Prompt
What number of lines in the entries hold the string "click"? Answer with it alone.

*** Material for this exercise Section Begins ***

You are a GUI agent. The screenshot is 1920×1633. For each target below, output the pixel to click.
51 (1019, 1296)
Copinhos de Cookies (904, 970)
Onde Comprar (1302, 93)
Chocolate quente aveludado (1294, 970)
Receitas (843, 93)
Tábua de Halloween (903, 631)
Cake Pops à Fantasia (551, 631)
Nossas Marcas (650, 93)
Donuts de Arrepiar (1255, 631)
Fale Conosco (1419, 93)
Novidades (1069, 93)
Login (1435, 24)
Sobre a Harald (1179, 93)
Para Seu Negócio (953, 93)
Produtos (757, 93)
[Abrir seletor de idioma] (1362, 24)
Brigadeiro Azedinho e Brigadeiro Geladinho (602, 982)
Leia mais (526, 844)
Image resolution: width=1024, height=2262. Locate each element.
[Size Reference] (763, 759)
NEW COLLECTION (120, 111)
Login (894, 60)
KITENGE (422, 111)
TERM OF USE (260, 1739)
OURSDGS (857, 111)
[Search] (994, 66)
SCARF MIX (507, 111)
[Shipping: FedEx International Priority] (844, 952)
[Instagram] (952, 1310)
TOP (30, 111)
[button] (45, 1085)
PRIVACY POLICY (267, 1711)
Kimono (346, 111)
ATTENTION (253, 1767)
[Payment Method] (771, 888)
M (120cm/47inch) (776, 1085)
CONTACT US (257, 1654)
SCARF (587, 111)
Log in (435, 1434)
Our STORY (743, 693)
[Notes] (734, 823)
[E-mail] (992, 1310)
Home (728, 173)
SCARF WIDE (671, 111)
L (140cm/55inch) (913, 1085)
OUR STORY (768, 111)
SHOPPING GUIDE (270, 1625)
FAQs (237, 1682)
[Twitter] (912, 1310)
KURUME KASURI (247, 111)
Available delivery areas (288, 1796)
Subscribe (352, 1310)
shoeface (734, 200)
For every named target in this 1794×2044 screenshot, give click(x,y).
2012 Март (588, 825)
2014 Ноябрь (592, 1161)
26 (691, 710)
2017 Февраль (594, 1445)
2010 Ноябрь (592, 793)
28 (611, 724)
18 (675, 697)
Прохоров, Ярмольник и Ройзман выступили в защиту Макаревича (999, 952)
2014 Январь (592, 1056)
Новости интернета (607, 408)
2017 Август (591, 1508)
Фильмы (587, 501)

*** Material for this exercise Section Ends ***

Solution to the problem
2